#### [WHAT THIS TASK INVOLVES]
Repeat the material from the line with "Click the brakeparts.co.uk" up to and including the line with "click(66, 46)", switching "site identity badge" to "site logo" and keeping everything else the same. Leave the pictures out of your answer.

#### [DATA RECORDS]

══════════

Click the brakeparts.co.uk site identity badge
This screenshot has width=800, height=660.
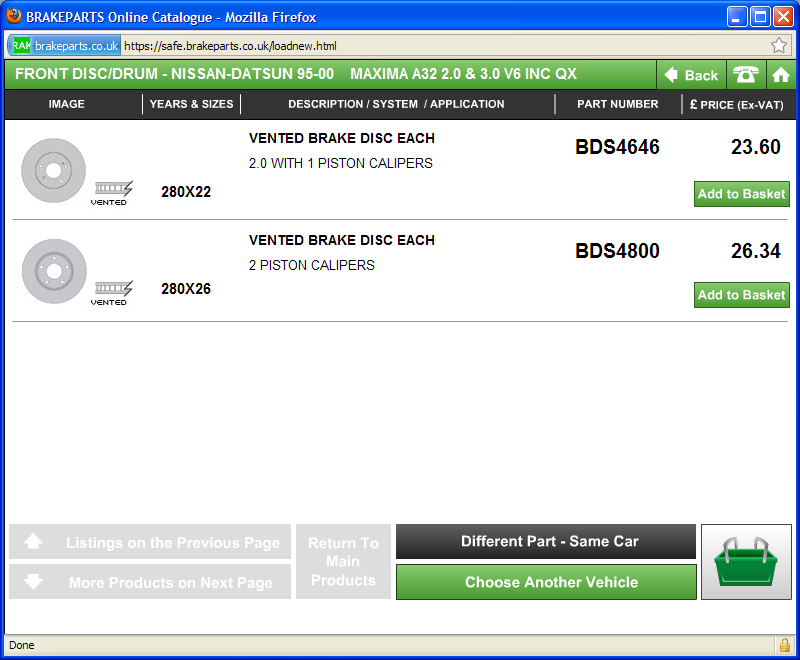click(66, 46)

══════════

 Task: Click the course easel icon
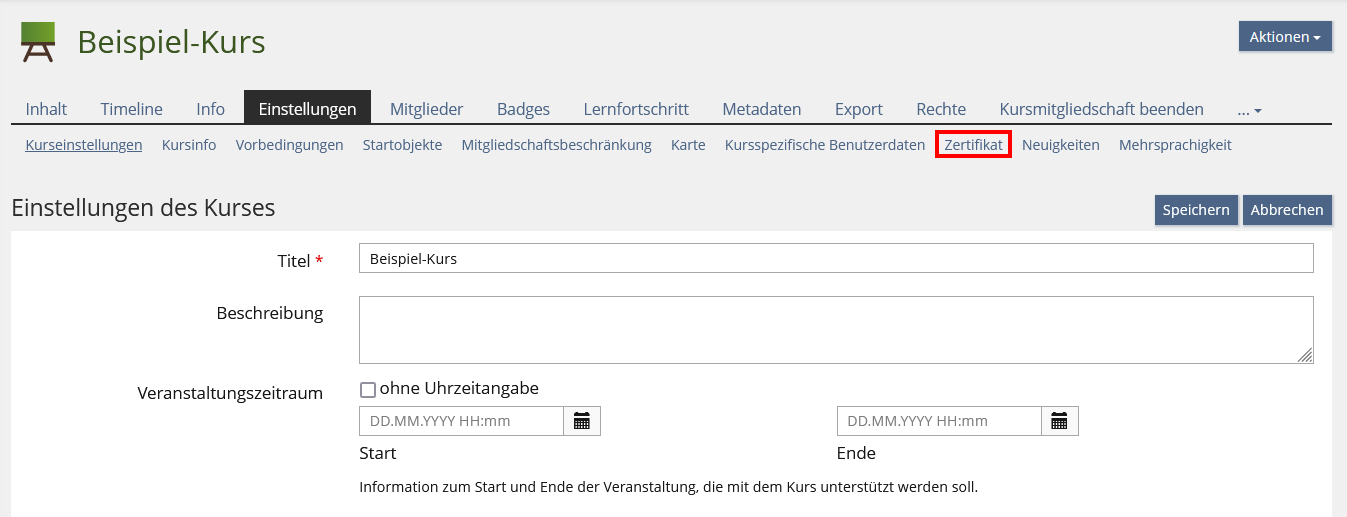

══════════

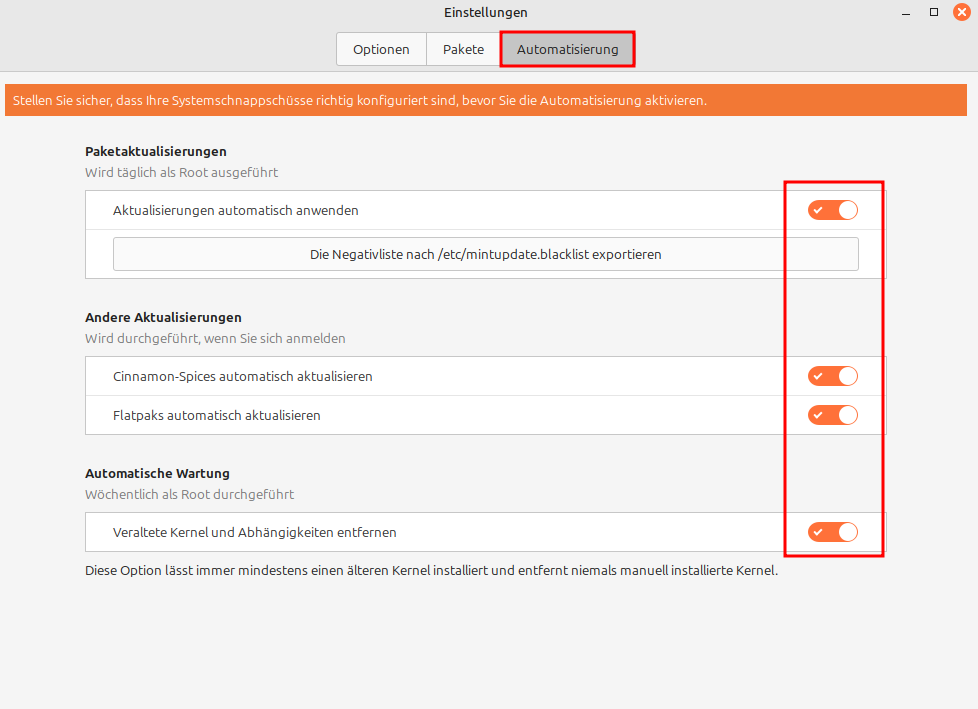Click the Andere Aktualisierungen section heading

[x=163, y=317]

══════════

#### [SOLUTION TO THIS PROBLEM]
Click the brakeparts.co.uk site logo
This screenshot has width=800, height=660.
click(66, 46)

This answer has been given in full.